_Exercise directions_:
Without any change, set down every record below.

****

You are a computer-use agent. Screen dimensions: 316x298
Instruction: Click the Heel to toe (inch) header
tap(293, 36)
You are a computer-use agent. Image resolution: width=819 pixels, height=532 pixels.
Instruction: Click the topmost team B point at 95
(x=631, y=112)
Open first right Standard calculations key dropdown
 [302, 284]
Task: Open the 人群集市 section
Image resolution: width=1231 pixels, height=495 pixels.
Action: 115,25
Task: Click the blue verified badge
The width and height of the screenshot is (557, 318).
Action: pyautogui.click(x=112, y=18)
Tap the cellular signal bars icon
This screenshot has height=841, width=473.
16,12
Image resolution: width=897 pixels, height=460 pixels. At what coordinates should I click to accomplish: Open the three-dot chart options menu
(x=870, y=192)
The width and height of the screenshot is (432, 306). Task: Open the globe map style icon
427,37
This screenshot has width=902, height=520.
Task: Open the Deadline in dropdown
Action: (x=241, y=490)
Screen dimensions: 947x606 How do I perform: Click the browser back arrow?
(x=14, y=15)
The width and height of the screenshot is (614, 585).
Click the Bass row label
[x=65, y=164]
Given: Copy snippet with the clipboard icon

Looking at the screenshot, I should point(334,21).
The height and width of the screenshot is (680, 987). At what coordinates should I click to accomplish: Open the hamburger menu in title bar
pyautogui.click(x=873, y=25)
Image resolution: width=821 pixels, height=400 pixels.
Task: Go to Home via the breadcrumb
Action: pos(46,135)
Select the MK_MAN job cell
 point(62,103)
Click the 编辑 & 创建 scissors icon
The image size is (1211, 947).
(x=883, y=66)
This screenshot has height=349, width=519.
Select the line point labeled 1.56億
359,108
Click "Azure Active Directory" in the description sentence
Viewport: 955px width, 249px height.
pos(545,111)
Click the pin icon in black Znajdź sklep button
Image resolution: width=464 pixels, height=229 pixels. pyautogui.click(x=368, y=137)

****

_Finished exercise_:
You are a computer-use agent. Screen dimensions: 316x298
Instruction: Click the Heel to toe (inch) header
tap(293, 36)
You are a computer-use agent. Image resolution: width=819 pixels, height=532 pixels.
Instruction: Click the topmost team B point at 95
(x=631, y=112)
Open first right Standard calculations key dropdown
 [302, 284]
Task: Open the 人群集市 section
Image resolution: width=1231 pixels, height=495 pixels.
Action: 115,25
Task: Click the blue verified badge
The width and height of the screenshot is (557, 318).
Action: pyautogui.click(x=112, y=18)
Tap the cellular signal bars icon
This screenshot has height=841, width=473.
16,12
Image resolution: width=897 pixels, height=460 pixels. At what coordinates should I click to accomplish: Open the three-dot chart options menu
(x=870, y=192)
The width and height of the screenshot is (432, 306). Task: Open the globe map style icon
427,37
This screenshot has width=902, height=520.
Task: Open the Deadline in dropdown
Action: (x=241, y=490)
Screen dimensions: 947x606 How do I perform: Click the browser back arrow?
(x=14, y=15)
The width and height of the screenshot is (614, 585).
Click the Bass row label
[x=65, y=164]
Given: Copy snippet with the clipboard icon

Looking at the screenshot, I should point(334,21).
The height and width of the screenshot is (680, 987). At what coordinates should I click to accomplish: Open the hamburger menu in title bar
pyautogui.click(x=873, y=25)
Image resolution: width=821 pixels, height=400 pixels.
Task: Go to Home via the breadcrumb
Action: pos(46,135)
Select the MK_MAN job cell
 point(62,103)
Click the 编辑 & 创建 scissors icon
The image size is (1211, 947).
(x=883, y=66)
This screenshot has height=349, width=519.
Select the line point labeled 1.56億
359,108
Click "Azure Active Directory" in the description sentence
Viewport: 955px width, 249px height.
pos(545,111)
Click the pin icon in black Znajdź sklep button
Image resolution: width=464 pixels, height=229 pixels. pyautogui.click(x=368, y=137)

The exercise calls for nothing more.